§ Your instructions:
Render the records below as a Markdown table with two columns, Row and Line, numbering each record in order and placing its text beside the number. Leave out any blank lines.
START Listing
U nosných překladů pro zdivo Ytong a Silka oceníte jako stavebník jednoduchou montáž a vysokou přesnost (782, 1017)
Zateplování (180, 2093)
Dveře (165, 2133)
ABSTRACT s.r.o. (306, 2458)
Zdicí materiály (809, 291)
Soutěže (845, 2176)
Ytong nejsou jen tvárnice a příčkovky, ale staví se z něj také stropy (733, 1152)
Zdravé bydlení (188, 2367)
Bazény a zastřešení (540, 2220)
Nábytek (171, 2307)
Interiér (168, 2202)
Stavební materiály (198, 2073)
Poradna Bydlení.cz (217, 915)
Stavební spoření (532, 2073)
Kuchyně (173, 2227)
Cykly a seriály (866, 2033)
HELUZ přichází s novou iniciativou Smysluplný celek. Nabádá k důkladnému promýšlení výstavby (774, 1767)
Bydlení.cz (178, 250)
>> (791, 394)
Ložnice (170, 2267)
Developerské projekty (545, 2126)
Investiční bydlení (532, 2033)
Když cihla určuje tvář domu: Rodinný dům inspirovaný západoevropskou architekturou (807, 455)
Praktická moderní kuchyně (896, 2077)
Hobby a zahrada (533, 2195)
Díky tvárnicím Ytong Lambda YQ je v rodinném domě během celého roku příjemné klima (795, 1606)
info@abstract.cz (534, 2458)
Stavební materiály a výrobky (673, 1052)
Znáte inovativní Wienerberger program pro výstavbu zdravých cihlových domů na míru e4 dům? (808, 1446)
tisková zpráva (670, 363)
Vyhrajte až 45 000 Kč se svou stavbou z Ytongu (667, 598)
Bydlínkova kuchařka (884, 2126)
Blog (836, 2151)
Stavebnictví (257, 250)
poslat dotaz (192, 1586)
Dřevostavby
END Listing
§ Output for this task:
| Row | Line |
|---|---|
| 1 | U nosných překladů pro zdivo Ytong a Silka oceníte jako stavebník jednoduchou montáž a vysokou přesnost (782, 1017) |
| 2 | Zateplování (180, 2093) |
| 3 | Dveře (165, 2133) |
| 4 | ABSTRACT s.r.o. (306, 2458) |
| 5 | Zdicí materiály (809, 291) |
| 6 | Soutěže (845, 2176) |
| 7 | Ytong nejsou jen tvárnice a příčkovky, ale staví se z něj také stropy (733, 1152) |
| 8 | Zdravé bydlení (188, 2367) |
| 9 | Bazény a zastřešení (540, 2220) |
| 10 | Nábytek (171, 2307) |
| 11 | Interiér (168, 2202) |
| 12 | Stavební materiály (198, 2073) |
| 13 | Poradna Bydlení.cz (217, 915) |
| 14 | Stavební spoření (532, 2073) |
| 15 | Kuchyně (173, 2227) |
| 16 | Cykly a seriály (866, 2033) |
| 17 | HELUZ přichází s novou iniciativou Smysluplný celek. Nabádá k důkladnému promýšlení výstavby (774, 1767) |
| 18 | Bydlení.cz (178, 250) |
| 19 | >> (791, 394) |
| 20 | Ložnice (170, 2267) |
| 21 | Developerské projekty (545, 2126) |
| 22 | Investiční bydlení (532, 2033) |
| 23 | Když cihla určuje tvář domu: Rodinný dům inspirovaný západoevropskou architekturou (807, 455) |
| 24 | Praktická moderní kuchyně (896, 2077) |
| 25 | Hobby a zahrada (533, 2195) |
| 26 | Díky tvárnicím Ytong Lambda YQ je v rodinném domě během celého roku příjemné klima (795, 1606) |
| 27 | info@abstract.cz (534, 2458) |
| 28 | Stavební materiály a výrobky (673, 1052) |
| 29 | Znáte inovativní Wienerberger program pro výstavbu zdravých cihlových domů na míru e4 dům? (808, 1446) |
| 30 | tisková zpráva (670, 363) |
| 31 | Vyhrajte až 45 000 Kč se svou stavbou z Ytongu (667, 598) |
| 32 | Bydlínkova kuchařka (884, 2126) |
| 33 | Blog (836, 2151) |
| 34 | Stavebnictví (257, 250) |
| 35 | poslat dotaz (192, 1586) |
| 36 | Dřevostavby |